I prepared for the role by talking with her about her experiences and all of the filmmakers about the various organizations that have been involved over the years and the different ways of approaching this, and the challenges of approaching this. It's been really educational.
TV: The film is being cut down to a 50-minute version to be released in schools. Why do you think it's so important for young people to educate themselves about this issue?
GA: Young people right now are activists to a degree that we have never seen before in history. We need to be creating a generation of abolitionists who say, "We will not stand for slavery. We will not stand for human rights atrocities. We are not going to let this happen in our generation." When we were at the U.N. [at the end of March], it occurred to me that I've come through a career now where because of a character I played early on who was a very strong, intelligent, outspoken young woman. I have an army of young fans behind me who have sometimes followed the charities that I work on today, which has been wonderful. One common thread is that those girls get to choose how they want their future to look: the schools, the education they want to receive, what it is they want to be when they grow up.
One way or another, whether they come from poor families or wealthy families, there is still a degree of choice there. But the youngsters we are talking about have no voice and no choice whatsoever, and they need the younger generation in the West and around the world to speak up for them and to start calling for an end. We are the gatekeepers of their freedom, and it's really, really important that we take on that responsibility and accept that role. We have the power to make change, and we can be that voice for them when they don't have it themselves.
TV: And human trafficking is also a problem in the United States.
GA: It is - it's a very big issue. This is not something that's just overseas. This is absolutely in our backyard. There are hundreds of thousands of stories of girls who have been coerced out of their homes in New Jersey, Washington D.C,. New York, Idaho. . .and who have found themselves in the same horrific scenario as the girl in this tale in India, and it is absolutely something that is our responsibility and on our turf.
TV: The film has been called a cause-based narrative. What does that mean to you, and what kind of impact do you hope it makes?
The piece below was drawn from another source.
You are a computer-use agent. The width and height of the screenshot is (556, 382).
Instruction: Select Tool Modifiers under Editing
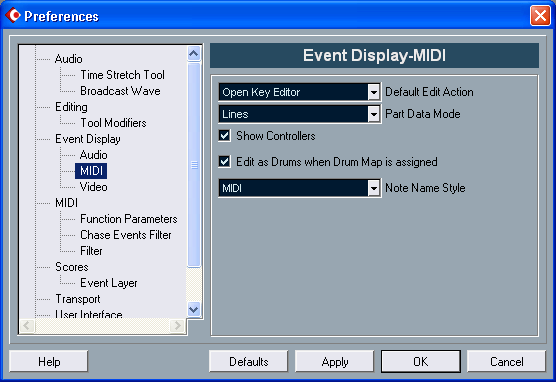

What kind of tangible changes do you hope to see?
GA: It's not a documentary, but its sole intention is to move the cause further along, the cause being the end to human trafficking. And so we can relate to Lakshmi and we can relate emotionally to her resilience and her senses of hope and determination.
One of the really important aspects of this campaign is about reminding people there's a human being behind the cause, that these aren't just statistics. We are talking about real people, real children, and films don't often have the kind of advocacy movement behind them that Sold does. It's almost a new model in terms of the amount of activity and the amount of organizations that are already attaching themselves to it and using it as a launching-off point. It is a narrative story, but at the same time, it's one that propels us into action for the cause. After seeing it, you can't not ask the question, "What can I do?"